What this task involves
Wherever the string "computer" appears in a line of the listing below, report that line.

Dataset records

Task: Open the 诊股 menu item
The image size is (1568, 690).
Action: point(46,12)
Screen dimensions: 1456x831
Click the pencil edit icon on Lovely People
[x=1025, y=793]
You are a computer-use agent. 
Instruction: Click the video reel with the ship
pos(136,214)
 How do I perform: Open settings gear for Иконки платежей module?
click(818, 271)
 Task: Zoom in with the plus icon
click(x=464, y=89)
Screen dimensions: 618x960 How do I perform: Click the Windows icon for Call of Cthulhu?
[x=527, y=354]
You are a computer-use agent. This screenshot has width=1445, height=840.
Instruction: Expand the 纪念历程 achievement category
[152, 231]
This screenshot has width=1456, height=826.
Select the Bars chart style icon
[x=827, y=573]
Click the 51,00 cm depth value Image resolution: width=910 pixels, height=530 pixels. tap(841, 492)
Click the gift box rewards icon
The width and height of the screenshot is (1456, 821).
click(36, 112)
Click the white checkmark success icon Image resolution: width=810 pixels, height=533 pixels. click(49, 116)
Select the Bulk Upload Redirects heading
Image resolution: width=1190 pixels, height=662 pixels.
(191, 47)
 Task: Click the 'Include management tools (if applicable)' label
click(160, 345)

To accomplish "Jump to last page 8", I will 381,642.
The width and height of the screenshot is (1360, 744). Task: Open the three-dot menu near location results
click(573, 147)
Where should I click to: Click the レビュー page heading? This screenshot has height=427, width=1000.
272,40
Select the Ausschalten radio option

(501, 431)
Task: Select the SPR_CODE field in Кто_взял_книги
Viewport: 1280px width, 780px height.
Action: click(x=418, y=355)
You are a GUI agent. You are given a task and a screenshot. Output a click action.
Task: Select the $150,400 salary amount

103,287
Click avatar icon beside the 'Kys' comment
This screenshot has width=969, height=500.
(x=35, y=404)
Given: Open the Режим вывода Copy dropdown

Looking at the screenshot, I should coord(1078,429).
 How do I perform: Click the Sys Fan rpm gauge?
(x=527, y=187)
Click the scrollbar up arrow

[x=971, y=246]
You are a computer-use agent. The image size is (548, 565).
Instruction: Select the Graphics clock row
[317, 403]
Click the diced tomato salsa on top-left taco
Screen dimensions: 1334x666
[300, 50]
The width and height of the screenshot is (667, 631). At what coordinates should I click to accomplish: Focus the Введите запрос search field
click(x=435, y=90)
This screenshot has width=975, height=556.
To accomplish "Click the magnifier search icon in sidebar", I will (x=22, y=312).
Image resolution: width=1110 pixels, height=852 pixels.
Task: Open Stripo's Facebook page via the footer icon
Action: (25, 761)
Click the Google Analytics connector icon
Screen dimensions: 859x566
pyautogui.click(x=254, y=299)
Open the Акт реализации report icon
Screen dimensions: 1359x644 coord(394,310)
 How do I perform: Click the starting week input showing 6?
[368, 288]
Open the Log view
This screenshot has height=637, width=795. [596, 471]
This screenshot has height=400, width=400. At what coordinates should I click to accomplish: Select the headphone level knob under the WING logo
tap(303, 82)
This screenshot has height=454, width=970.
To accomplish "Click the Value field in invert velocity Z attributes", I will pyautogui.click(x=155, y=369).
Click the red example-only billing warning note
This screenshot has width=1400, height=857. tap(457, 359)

Answer to the problem
You are a computer-use agent. 
You are a computer-use agent. This screenshot has width=1445, height=840.
You are a computer-use agent. The image size is (548, 565).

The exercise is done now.